* DATA EXCERPTS:
-- Opening Marker --

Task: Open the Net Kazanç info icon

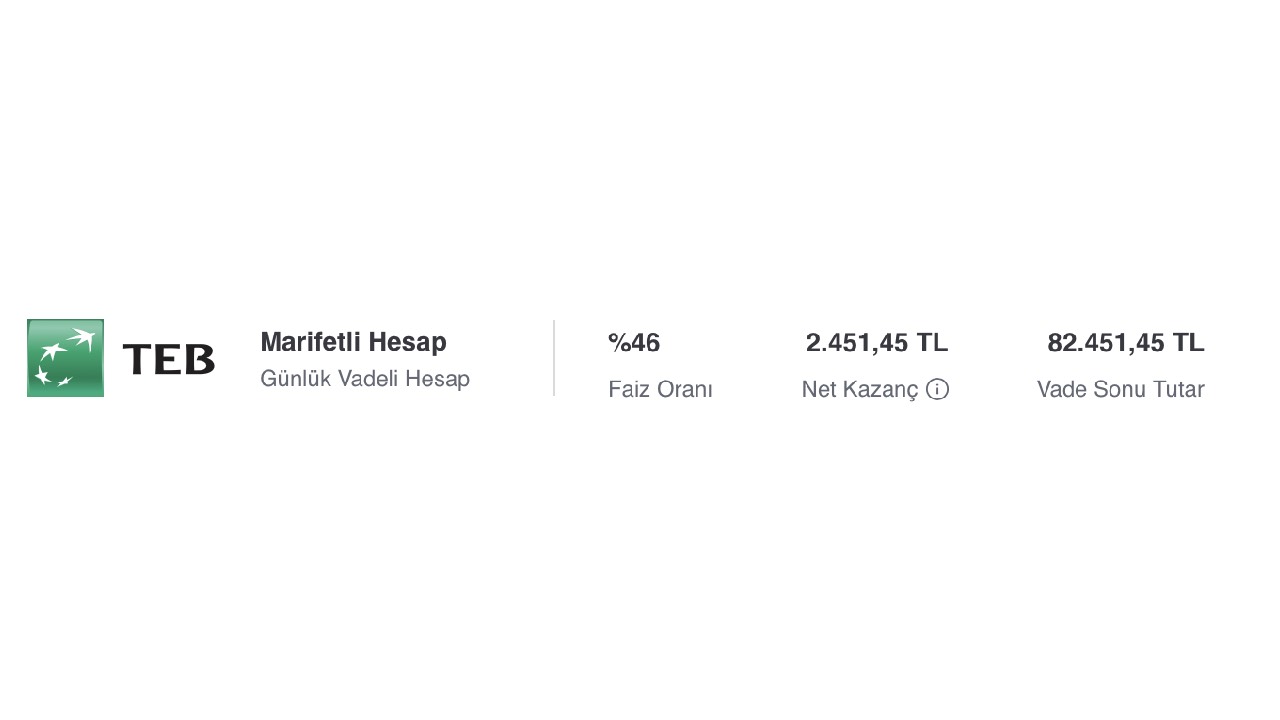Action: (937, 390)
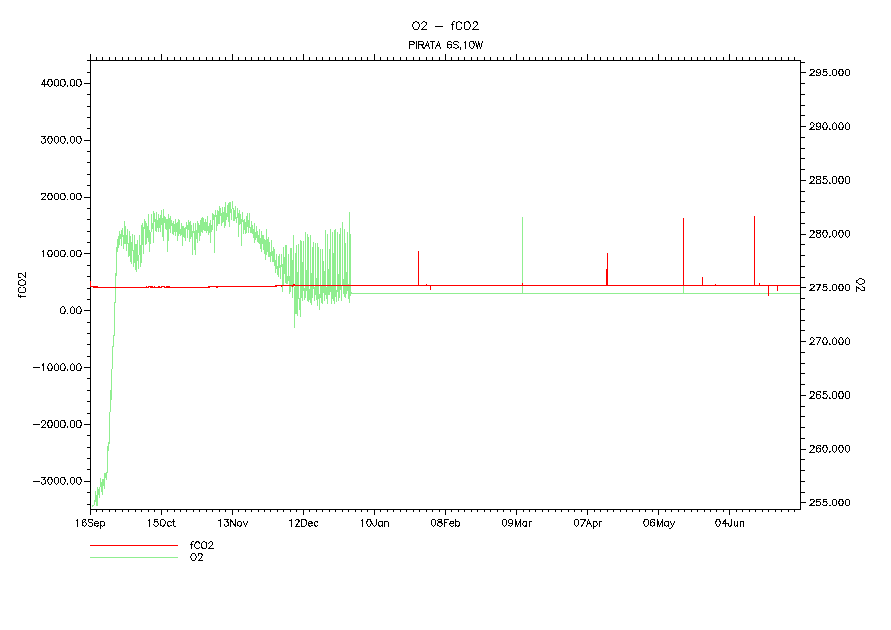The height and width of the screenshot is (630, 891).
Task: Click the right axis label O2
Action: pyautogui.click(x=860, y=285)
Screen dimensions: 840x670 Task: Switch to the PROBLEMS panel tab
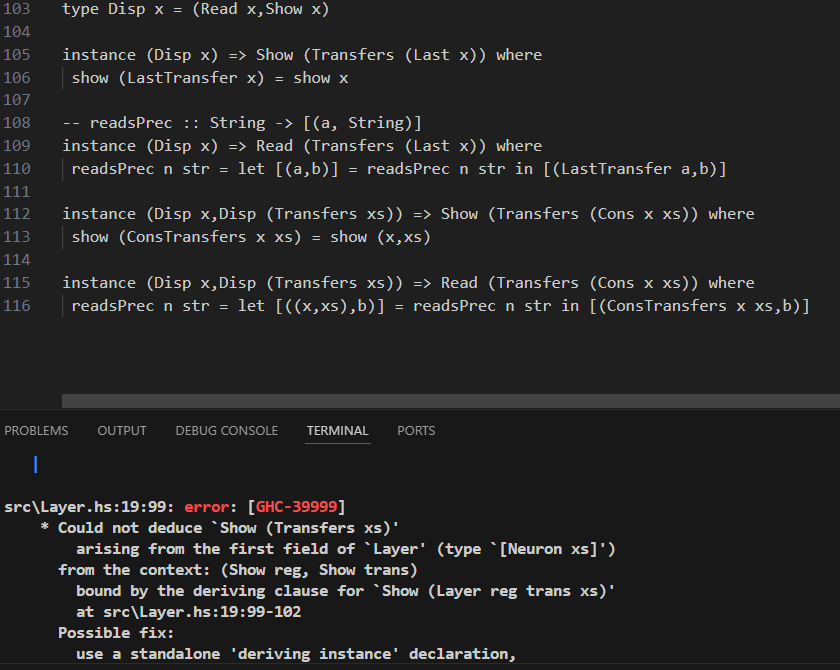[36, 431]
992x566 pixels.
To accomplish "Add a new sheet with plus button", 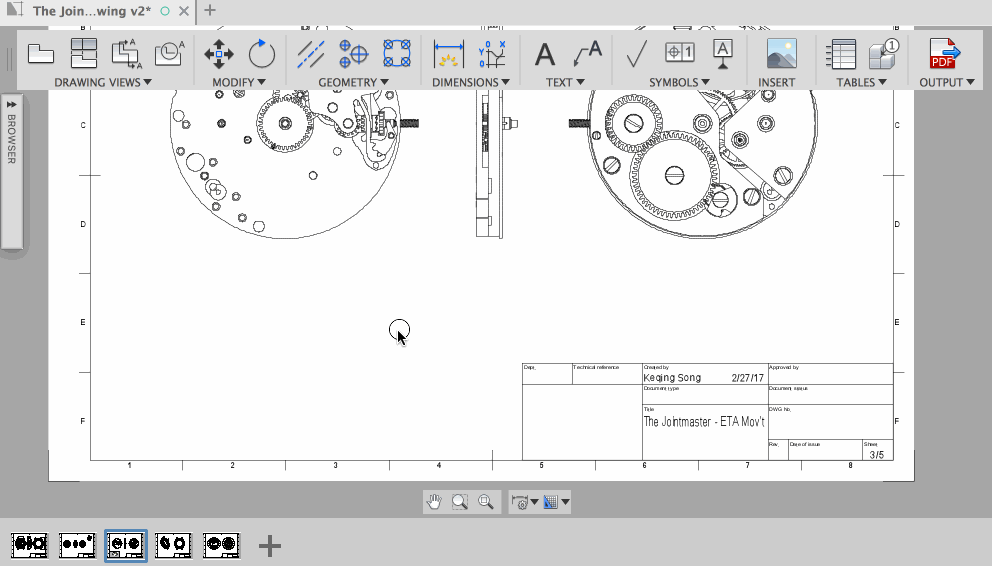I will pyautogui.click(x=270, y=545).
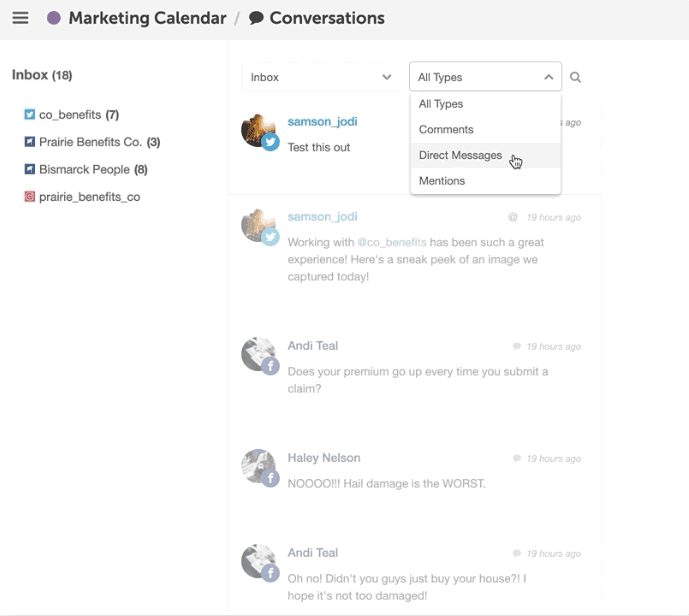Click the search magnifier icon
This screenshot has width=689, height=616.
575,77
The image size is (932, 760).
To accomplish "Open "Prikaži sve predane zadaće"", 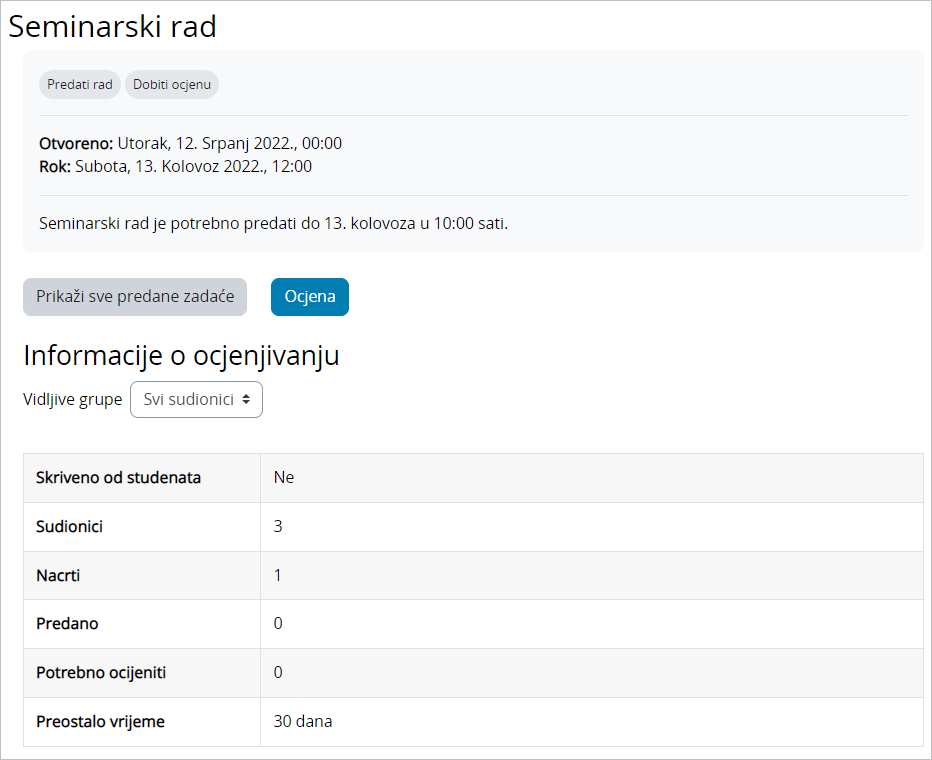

-- Closing Marker --

* EXERCISE: Start with the line that holds "The image size is (932, 760)." and retype each line through the last one in the data, exactly and without pictures.

* EXERCISE RESPONSE:
The image size is (932, 760).
To accomplish "Open "Prikaži sve predane zadaće"", 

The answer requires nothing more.